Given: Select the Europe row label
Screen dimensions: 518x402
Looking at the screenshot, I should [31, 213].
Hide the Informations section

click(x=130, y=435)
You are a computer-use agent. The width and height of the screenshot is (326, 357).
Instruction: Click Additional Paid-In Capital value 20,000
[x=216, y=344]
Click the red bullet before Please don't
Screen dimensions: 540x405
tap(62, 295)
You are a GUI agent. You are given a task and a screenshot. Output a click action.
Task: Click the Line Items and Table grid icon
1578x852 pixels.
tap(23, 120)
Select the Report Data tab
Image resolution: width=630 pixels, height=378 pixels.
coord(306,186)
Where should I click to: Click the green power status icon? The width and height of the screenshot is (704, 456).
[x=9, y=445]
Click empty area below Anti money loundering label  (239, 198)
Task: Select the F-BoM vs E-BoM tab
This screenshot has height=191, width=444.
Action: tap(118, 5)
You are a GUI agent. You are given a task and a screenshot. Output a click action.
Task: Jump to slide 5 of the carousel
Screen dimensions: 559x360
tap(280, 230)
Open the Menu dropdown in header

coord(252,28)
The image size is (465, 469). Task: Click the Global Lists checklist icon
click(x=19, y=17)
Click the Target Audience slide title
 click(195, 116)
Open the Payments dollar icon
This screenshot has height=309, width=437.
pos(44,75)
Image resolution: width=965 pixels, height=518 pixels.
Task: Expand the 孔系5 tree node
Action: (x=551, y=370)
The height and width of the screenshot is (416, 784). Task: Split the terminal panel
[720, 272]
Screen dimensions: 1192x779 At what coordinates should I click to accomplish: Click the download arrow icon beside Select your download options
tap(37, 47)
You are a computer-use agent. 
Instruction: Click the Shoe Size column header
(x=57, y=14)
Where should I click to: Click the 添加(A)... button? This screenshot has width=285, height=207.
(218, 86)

TASK TO CARRY OUT
Reproduce each of the entries above line for line, with no change to any character.

RESPONSE TO THIS EXERCISE
Given: Select the Europe row label
Screen dimensions: 518x402
Looking at the screenshot, I should [31, 213].
Hide the Informations section

click(x=130, y=435)
You are a computer-use agent. The width and height of the screenshot is (326, 357).
Instruction: Click Additional Paid-In Capital value 20,000
[x=216, y=344]
Click the red bullet before Please don't
Screen dimensions: 540x405
tap(62, 295)
You are a GUI agent. You are given a task and a screenshot. Output a click action.
Task: Click the Line Items and Table grid icon
1578x852 pixels.
tap(23, 120)
Select the Report Data tab
Image resolution: width=630 pixels, height=378 pixels.
coord(306,186)
Where should I click to: Click the green power status icon? The width and height of the screenshot is (704, 456).
[x=9, y=445]
Click empty area below Anti money loundering label  (239, 198)
Task: Select the F-BoM vs E-BoM tab
This screenshot has height=191, width=444.
Action: tap(118, 5)
You are a GUI agent. You are given a task and a screenshot. Output a click action.
Task: Jump to slide 5 of the carousel
Screen dimensions: 559x360
tap(280, 230)
Open the Menu dropdown in header

coord(252,28)
The image size is (465, 469). Task: Click the Global Lists checklist icon
click(x=19, y=17)
Click the Target Audience slide title
 click(195, 116)
Open the Payments dollar icon
This screenshot has height=309, width=437.
pos(44,75)
Image resolution: width=965 pixels, height=518 pixels.
Task: Expand the 孔系5 tree node
Action: (x=551, y=370)
The height and width of the screenshot is (416, 784). Task: Split the terminal panel
[720, 272]
Screen dimensions: 1192x779 At what coordinates should I click to accomplish: Click the download arrow icon beside Select your download options
tap(37, 47)
You are a computer-use agent. 
Instruction: Click the Shoe Size column header
(x=57, y=14)
Where should I click to: Click the 添加(A)... button? This screenshot has width=285, height=207.
(218, 86)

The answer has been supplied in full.